In preparing for my stint this morning on Wisconsin Public Radio, I read through the debates held on H.R. 4411, a bill passed this week by the House of Representatives that prohibits the use of credit cards and other payment systems by online gambling establishments, with the exception of U.S. horseracing establishments and state lotteries. The money quote (from Rep. Osborne): "There is nothing that we can do right now at this particular time that I think is more germane to the welfare of families and people in the United States than this legislation." Rep. Osborne suffers from a lack of imagination if he thinks that the American people will benefit from no other conceivable piece of legislation more than an ineffective prohibition against internet gambling.
However, proponents of the bill had a powerful weapon in their arsenal: Greg Hogan. Mr. Hogan, the son of a Baptist preacher (always mentioned) and president of his class at Lehigh University robbed a Wachovia bank last year by saying he had a gun. Although the action only netted him about $2,800, his stated reason for robbing the bank was that he had an online poker habit that cost him $7,500. Predictably, supporters of H.R. 4411 have adopted Mr. Hogan as their poster boy for outlawing (financial services that provide infrastructure for the financing of) internet gambling. See how internet gambling can take our good boys and make them bank robbers?
I have many thoughts on the use of this anecdote:
1. Let's prohibit anything that might cause an otherwise good person to steal. Debts are odious. Let's prohibit lending. Acohol. Drugs (did that). Poverty. The average college student carries a credit card debt of $2,748 according to a 2000 Sallie Mae study. If anything is adding to the financial woes of college students, it's credit card debt, yet colleges hand out applications all over campus. If Mr. Hogan had run up a $7,500 credit card bill at Abercrombie and robbed a bank, whose fault would that be? Abercrombie's?
2. Perhaps we have a parenting crisis. If it weren't for MySpace, then my 14 year-old girl would be playing with her American Girl doll and not meeting up with 19 year-old men who pose for 18 year-old boys. This is MySpace's fault. According to information included in the Congressional Record, Mr. Hogan's parents knew all about his gambling problems because they read his bank statements. Mr. Hogan always promised to stop, even though he played 10 hours a day in his parents' basement over Thanksgiving. What did they think he was doing? The senior Mr. Hogan even drove to his son's college to install anti-gambling software on his son's laptop. Unfortunately, there are other computers on a college campus.
3. This bill would not have stopped Greg Hogan. Mr. Hogan's father was quoted as saying that this bill would have helped his son. How? Mr. Hogan built a bank account with his debit card and loans from friends. Surely if he can circumvent his father's software program he can figure out how to use an offshore e-commerce payment system.

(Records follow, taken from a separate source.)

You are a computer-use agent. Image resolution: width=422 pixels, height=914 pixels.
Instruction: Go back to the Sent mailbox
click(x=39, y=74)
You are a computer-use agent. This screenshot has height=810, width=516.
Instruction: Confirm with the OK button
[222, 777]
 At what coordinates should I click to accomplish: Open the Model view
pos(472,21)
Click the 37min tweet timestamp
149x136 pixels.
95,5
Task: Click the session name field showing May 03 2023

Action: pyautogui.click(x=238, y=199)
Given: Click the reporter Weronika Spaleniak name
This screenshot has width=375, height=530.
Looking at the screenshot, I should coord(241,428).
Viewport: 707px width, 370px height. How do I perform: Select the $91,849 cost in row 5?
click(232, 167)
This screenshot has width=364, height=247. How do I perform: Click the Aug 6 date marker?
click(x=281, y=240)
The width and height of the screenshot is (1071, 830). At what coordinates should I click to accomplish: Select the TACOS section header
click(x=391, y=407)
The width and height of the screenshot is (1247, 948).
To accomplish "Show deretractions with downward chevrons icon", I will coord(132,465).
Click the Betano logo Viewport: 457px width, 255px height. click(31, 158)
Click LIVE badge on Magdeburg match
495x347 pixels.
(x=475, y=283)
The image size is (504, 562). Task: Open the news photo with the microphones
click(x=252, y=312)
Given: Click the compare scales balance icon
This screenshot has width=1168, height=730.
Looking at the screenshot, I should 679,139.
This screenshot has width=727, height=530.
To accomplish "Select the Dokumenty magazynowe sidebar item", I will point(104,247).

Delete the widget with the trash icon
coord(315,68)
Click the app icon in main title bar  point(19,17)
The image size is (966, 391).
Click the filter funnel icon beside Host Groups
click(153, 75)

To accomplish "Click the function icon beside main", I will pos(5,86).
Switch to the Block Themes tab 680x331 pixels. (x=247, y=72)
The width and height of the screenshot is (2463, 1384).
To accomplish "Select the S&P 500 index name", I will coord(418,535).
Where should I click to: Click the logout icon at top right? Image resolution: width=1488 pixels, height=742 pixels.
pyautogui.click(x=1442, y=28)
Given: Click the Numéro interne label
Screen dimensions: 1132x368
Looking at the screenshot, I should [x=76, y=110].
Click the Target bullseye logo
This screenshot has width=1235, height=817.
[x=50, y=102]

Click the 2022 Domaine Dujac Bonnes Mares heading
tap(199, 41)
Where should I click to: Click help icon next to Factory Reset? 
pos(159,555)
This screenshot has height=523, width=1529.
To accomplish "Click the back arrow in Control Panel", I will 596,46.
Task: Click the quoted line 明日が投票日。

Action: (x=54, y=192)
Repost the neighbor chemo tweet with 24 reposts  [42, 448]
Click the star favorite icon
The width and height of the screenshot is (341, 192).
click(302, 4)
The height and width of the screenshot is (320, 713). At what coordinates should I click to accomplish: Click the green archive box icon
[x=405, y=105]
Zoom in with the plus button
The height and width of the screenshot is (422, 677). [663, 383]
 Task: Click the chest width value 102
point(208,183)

4. Ironically, the son of a family friend did the same thing -- in 1986. While in college on a basketball scholarship, our friend ran up sports gambling debts. He decided to rob a bank in our hometown over the holiday break. Unfortunately, he walked there from his house in the snow. He robbed the bank in a ski mask and then walked back to his house in the snow. Looking for a suspect who was 6'4" and who made size 13 footprints and who lived in our neighborhood was not as difficult as he might have thought. Amazingly, this good son was turned into a bank robber without the Internet.